**TASK BRIEF:** Can you update the records below so that "Screen dimensions" becomes "Screen size" everywhere and nothing else changes?

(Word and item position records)

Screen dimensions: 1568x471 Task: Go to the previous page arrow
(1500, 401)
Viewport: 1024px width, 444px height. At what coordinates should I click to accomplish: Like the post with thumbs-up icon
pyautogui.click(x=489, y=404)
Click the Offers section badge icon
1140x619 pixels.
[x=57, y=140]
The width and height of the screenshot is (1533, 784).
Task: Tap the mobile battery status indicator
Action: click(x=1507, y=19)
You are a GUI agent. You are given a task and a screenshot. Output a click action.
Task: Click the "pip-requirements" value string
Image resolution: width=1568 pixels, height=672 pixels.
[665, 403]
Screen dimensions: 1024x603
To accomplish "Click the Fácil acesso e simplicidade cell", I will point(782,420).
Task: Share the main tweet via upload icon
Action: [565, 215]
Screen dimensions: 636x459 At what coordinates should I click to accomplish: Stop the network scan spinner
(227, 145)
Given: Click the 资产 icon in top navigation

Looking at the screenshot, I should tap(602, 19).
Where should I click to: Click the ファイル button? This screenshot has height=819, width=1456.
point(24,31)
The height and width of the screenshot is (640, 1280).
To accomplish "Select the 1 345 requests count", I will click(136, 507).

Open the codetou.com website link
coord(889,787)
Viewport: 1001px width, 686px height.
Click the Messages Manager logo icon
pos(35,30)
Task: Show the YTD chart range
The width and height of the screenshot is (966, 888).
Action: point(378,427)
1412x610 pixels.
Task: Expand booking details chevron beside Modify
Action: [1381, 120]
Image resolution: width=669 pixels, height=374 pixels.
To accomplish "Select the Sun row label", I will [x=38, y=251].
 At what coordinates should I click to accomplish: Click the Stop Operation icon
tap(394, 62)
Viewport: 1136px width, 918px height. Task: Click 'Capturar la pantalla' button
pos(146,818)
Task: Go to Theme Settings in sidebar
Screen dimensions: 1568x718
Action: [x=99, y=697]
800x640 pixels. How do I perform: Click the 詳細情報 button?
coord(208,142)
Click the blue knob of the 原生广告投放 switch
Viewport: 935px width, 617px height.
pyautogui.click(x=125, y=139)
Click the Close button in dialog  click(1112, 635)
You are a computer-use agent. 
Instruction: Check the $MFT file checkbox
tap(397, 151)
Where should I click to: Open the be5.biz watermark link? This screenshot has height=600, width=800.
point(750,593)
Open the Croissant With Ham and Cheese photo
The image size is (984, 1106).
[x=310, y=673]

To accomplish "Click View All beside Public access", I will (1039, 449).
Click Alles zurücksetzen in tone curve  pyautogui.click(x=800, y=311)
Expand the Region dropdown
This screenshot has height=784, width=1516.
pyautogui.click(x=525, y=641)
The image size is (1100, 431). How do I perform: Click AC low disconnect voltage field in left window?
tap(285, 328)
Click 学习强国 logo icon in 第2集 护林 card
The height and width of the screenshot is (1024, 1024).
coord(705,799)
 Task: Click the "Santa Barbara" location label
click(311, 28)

**EXERCISE RESPONSE:**
Screen size: 1568x471 Task: Go to the previous page arrow
(1500, 401)
Viewport: 1024px width, 444px height. At what coordinates should I click to accomplish: Like the post with thumbs-up icon
pyautogui.click(x=489, y=404)
Click the Offers section badge icon
1140x619 pixels.
[x=57, y=140]
The width and height of the screenshot is (1533, 784).
Task: Tap the mobile battery status indicator
Action: click(x=1507, y=19)
You are a GUI agent. You are given a task and a screenshot. Output a click action.
Task: Click the "pip-requirements" value string
Image resolution: width=1568 pixels, height=672 pixels.
[665, 403]
Screen size: 1024x603
To accomplish "Click the Fácil acesso e simplicidade cell", I will point(782,420).
Task: Share the main tweet via upload icon
Action: [565, 215]
Screen size: 636x459 At what coordinates should I click to accomplish: Stop the network scan spinner
(227, 145)
Given: Click the 资产 icon in top navigation

Looking at the screenshot, I should tap(602, 19).
Where should I click to: Click the ファイル button? This screenshot has height=819, width=1456.
point(24,31)
The height and width of the screenshot is (640, 1280).
To accomplish "Select the 1 345 requests count", I will click(136, 507).

Open the codetou.com website link
coord(889,787)
Viewport: 1001px width, 686px height.
Click the Messages Manager logo icon
pos(35,30)
Task: Show the YTD chart range
The width and height of the screenshot is (966, 888).
Action: point(378,427)
1412x610 pixels.
Task: Expand booking details chevron beside Modify
Action: [1381, 120]
Image resolution: width=669 pixels, height=374 pixels.
To accomplish "Select the Sun row label", I will [x=38, y=251].
 At what coordinates should I click to accomplish: Click the Stop Operation icon
tap(394, 62)
Viewport: 1136px width, 918px height. Task: Click 'Capturar la pantalla' button
pos(146,818)
Task: Go to Theme Settings in sidebar
Screen size: 1568x718
Action: [x=99, y=697]
800x640 pixels. How do I perform: Click the 詳細情報 button?
coord(208,142)
Click the blue knob of the 原生广告投放 switch
Viewport: 935px width, 617px height.
pyautogui.click(x=125, y=139)
Click the Close button in dialog  click(1112, 635)
You are a computer-use agent. 
Instruction: Check the $MFT file checkbox
tap(397, 151)
Where should I click to: Open the be5.biz watermark link? This screenshot has height=600, width=800.
point(750,593)
Open the Croissant With Ham and Cheese photo
The image size is (984, 1106).
[x=310, y=673]

To accomplish "Click View All beside Public access", I will (1039, 449).
Click Alles zurücksetzen in tone curve  pyautogui.click(x=800, y=311)
Expand the Region dropdown
This screenshot has height=784, width=1516.
pyautogui.click(x=525, y=641)
The image size is (1100, 431). How do I perform: Click AC low disconnect voltage field in left window?
tap(285, 328)
Click 学习强国 logo icon in 第2集 护林 card
The height and width of the screenshot is (1024, 1024).
coord(705,799)
 Task: Click the "Santa Barbara" location label
click(311, 28)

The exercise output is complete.